■ WORK ITEM
Scan the material below and count each line with the string "options". Reply with the count alone.

##### DATA SUPPLIED #####

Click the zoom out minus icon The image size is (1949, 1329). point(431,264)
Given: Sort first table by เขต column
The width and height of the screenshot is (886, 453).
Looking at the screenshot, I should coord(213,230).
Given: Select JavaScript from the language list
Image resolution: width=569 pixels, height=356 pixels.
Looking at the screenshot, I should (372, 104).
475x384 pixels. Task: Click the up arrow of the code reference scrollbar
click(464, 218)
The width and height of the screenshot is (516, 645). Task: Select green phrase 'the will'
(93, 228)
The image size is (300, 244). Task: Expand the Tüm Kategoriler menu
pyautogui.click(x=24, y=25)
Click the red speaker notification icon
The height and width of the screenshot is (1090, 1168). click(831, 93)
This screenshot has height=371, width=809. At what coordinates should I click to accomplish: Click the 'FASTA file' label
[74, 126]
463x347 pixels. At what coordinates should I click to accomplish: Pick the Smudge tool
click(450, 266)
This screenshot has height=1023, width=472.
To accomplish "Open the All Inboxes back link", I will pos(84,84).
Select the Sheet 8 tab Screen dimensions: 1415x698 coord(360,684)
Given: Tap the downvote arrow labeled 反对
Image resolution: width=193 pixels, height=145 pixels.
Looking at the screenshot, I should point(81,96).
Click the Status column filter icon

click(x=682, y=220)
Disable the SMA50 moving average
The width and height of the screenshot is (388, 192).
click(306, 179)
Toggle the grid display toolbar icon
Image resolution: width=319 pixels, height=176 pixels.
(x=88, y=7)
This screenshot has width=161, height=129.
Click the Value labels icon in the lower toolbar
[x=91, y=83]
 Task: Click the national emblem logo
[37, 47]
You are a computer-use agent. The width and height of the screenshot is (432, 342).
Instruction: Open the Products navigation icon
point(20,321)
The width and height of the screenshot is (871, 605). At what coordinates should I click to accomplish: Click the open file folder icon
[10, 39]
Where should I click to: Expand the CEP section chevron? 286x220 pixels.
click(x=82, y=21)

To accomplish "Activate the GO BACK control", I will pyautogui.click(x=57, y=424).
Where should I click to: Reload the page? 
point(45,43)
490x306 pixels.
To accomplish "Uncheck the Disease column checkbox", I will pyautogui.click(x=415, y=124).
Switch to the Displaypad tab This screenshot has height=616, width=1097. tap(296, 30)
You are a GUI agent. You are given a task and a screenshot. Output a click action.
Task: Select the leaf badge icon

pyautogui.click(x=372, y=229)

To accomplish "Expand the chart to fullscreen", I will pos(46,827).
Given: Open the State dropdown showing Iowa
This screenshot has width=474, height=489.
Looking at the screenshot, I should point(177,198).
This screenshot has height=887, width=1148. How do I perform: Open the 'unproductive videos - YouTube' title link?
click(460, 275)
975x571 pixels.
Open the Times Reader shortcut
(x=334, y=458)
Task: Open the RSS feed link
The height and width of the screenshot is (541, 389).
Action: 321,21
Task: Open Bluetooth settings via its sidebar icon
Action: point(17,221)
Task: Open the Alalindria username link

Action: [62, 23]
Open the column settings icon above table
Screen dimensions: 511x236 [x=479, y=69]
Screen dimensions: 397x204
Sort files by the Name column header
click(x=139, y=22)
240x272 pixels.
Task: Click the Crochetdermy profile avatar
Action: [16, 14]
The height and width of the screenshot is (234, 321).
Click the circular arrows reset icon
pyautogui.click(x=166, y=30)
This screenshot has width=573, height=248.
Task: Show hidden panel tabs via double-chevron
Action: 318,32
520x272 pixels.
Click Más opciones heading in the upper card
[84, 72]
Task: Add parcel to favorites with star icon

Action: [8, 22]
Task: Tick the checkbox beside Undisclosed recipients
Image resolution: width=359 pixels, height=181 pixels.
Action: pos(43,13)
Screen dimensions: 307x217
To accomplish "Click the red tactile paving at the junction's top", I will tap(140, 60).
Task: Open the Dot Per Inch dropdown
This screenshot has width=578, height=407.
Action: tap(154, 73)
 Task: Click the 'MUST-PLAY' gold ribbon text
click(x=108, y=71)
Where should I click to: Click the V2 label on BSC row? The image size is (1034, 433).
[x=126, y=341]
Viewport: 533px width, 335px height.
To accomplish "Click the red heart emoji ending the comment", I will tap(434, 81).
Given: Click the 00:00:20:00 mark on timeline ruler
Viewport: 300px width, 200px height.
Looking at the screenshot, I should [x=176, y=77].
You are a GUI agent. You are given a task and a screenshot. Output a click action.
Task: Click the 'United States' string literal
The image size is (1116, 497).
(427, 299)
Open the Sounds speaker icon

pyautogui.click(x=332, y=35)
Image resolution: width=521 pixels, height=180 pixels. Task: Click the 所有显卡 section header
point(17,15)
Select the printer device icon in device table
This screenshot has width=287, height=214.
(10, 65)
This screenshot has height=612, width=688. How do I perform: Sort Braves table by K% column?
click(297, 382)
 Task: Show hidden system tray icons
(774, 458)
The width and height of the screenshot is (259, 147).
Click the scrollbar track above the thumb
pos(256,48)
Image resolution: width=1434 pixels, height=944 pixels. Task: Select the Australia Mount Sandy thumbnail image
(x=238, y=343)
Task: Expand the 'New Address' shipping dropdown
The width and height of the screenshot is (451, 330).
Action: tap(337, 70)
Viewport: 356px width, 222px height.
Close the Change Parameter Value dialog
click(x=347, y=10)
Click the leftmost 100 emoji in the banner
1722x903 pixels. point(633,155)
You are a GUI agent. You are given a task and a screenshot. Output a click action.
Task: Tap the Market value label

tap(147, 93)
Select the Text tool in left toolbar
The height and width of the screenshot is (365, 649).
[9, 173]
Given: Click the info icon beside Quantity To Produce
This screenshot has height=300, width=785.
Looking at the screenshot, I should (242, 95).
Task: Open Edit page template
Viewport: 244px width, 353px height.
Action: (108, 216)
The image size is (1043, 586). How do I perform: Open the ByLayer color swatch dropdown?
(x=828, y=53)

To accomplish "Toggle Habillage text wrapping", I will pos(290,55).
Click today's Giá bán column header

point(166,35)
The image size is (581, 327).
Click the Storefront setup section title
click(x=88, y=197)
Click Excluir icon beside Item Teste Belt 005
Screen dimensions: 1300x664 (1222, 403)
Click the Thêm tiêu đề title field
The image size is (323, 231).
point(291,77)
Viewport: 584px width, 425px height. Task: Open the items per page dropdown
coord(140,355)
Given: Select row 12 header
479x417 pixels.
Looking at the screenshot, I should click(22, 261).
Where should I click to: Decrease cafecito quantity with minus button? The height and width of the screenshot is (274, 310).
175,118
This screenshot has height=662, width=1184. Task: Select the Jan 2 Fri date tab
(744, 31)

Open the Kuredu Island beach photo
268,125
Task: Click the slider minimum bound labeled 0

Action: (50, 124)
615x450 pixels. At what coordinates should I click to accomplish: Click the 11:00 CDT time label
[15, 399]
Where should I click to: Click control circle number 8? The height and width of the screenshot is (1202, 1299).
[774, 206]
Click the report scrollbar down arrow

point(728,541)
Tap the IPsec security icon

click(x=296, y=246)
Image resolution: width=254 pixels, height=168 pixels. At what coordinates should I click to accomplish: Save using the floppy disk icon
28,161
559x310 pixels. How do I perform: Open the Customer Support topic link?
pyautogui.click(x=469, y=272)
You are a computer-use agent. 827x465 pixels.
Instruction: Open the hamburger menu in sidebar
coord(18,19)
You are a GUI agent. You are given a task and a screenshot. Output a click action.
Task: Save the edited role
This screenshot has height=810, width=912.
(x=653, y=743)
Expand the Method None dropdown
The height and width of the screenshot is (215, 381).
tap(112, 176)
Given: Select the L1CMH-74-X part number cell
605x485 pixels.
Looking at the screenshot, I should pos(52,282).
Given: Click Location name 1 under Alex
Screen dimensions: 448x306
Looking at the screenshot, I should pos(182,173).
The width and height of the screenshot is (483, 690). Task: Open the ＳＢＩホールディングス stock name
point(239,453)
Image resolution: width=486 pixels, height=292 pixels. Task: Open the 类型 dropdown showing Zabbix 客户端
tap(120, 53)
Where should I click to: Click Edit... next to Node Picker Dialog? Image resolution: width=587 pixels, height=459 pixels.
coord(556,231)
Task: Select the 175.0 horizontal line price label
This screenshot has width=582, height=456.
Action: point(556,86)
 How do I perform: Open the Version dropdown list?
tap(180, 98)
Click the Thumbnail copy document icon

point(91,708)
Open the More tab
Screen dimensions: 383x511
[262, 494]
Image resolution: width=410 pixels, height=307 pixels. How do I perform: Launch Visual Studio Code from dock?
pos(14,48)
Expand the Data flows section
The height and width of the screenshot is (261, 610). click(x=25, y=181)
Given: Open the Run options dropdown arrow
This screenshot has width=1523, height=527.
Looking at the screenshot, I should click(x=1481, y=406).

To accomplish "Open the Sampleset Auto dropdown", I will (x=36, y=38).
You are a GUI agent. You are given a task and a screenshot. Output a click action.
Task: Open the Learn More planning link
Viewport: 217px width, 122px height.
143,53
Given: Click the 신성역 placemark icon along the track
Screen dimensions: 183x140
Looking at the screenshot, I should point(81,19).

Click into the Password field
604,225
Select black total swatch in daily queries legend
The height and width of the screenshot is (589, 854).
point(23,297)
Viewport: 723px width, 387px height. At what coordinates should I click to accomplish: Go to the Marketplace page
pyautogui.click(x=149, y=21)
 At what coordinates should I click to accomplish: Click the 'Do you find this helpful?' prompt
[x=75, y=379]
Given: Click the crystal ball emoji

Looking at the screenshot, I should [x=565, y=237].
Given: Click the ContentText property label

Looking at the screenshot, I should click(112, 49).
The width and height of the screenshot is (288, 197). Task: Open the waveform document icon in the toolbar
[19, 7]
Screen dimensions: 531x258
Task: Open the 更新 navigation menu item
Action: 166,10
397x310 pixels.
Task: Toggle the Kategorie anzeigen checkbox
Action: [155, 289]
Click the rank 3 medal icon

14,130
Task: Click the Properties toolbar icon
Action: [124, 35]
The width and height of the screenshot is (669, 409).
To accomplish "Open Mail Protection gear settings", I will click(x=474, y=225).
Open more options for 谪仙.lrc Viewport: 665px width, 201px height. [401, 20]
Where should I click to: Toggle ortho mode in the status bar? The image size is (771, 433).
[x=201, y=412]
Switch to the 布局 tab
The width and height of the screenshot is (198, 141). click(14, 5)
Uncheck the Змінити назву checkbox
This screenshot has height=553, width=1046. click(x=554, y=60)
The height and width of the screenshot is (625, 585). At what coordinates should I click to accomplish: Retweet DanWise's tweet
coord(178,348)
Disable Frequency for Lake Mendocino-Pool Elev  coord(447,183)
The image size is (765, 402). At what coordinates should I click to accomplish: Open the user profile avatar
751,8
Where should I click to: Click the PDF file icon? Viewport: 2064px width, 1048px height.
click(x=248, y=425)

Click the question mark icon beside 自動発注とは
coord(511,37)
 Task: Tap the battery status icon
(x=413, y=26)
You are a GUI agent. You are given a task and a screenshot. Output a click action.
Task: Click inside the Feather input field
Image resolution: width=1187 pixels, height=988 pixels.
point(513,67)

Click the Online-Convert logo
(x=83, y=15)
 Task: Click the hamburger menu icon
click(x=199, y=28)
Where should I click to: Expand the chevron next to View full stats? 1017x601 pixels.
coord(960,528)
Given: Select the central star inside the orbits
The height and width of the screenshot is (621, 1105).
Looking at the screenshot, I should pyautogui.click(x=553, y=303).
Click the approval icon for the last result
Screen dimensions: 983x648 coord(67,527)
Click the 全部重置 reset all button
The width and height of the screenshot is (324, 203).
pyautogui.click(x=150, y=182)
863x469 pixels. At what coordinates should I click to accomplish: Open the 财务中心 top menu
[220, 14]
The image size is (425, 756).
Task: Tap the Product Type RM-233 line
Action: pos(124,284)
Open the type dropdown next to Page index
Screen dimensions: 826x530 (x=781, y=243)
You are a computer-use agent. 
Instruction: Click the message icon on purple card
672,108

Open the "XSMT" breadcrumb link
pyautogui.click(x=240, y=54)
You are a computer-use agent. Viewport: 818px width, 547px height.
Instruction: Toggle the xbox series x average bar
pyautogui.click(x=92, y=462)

#####

■ SOLUTION FOR THIS PROBLEM
2